§ **Exercise requirements**
A: Answer these questions using the write-up on the Parrots speech toolkit:
(i) Which model does Parrots use for ASR?
(ii) Which three languages does the toolkit focus on?
(iii) How many dimensions does the IndexTTS2 emotion vector have?
B: Reproduce word for word the part of the write-up on the Parrots speech toolkit starting at "The interesting bit" and ending at "produce ambiguous readings.".
C: Carry on the write-up about the Parrots speech toolkit from the point where it stops.

§ **Extracted text**
Segment Open
A Chinese speech toolkit that actually ships working models
Parrots wraps ASR and TTS into pip-installable Python with pre-trained voices and emotional fine-tuning.

What it does
Parrots is a Python toolkit for speech recognition and synthesis with a clear focus on Chinese, English, and Japanese. It packages distilwhisper for ASR and GPT-SoVITS for TTS into one-liner initializations, plus a newer IndexTTS2 model that adds emotional control. You can pip-install it, point at a HuggingFace speaker model, and generate audio without training anything yourself.
The interesting bit
The emotional control in IndexTTS2 is unusually granular. You can feed it a separate emotion reference audio, tweak an 8-dimensional emotion vector (happy, angry, sad, scared, disgusted, gloomy, surprised, calm), or let it infer mood from the text itself. There’s even pinyin mixing for precise pronunciation control in Chinese — useful when standard characters produce ambiguous readings.
Segment Closed
§ **Supplied material**
Segment Open
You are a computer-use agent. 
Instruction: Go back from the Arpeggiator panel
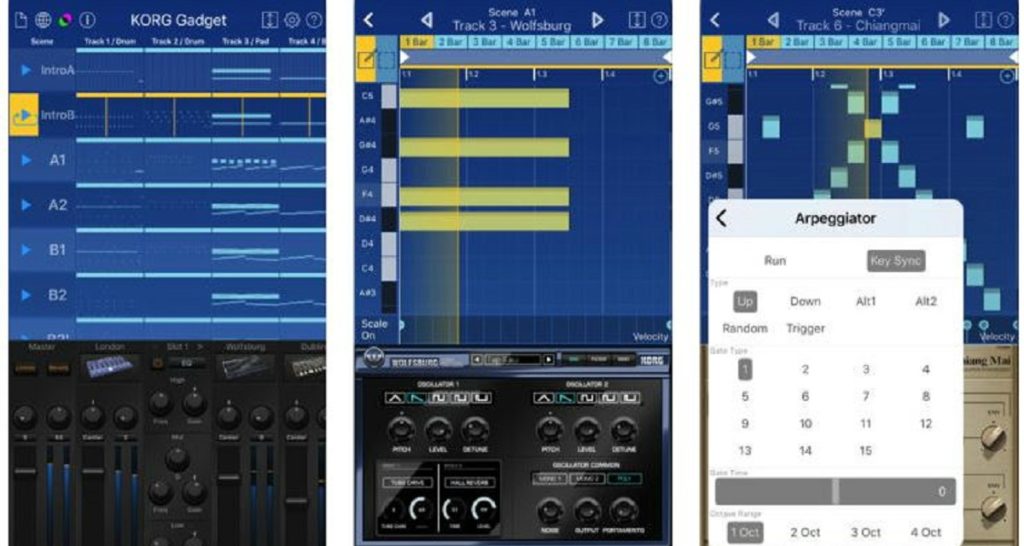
Segment Closed
§ **Responses in order**
A:
(i) distilwhisper
(ii) Chinese, English, and Japanese
(iii) 8

B:
The interesting bit
The emotional control in IndexTTS2 is unusually granular. You can feed it a separate emotion reference audio, tweak an 8-dimensional emotion vector (happy, angry, sad, scared, disgusted, gloomy, surprised, calm), or let it infer mood from the text itself. There’s even pinyin mixing for precise pronunciation control in Chinese — useful when standard characters produce ambiguous readings.

C:
Key highlights
- One-line ASR:
SpeechRecognition().recognize_speech_from_file("foo.wav")returns{"text": "..."} - Pre-trained speaker personas including “singing female anchor” and “game male anchor” voices
- Streaming TTS with configurable chunk size for real-time scenarios
- CLI entry points:
parrots asr file.wavandparrots tts "text" out.wav - Emotion decoupled from speaker identity: same voice, different moods via
emo_alphaor reference audio
Caveats
- The README claims “high accuracy” but offers no benchmarks or comparison numbers
- Pinyin control is explicitly noted as not supporting all possible pinyin combinations
- Setup still requires manual PyTorch install before
pip install parrots
Verdict Worth a look if you need Mandarin TTS with emotional range and don’t want to wrestle with model checkpoints yourself. Skip if you need rigorous accuracy metrics or production SLAs — this is a convenience wrapper, not a research benchmark.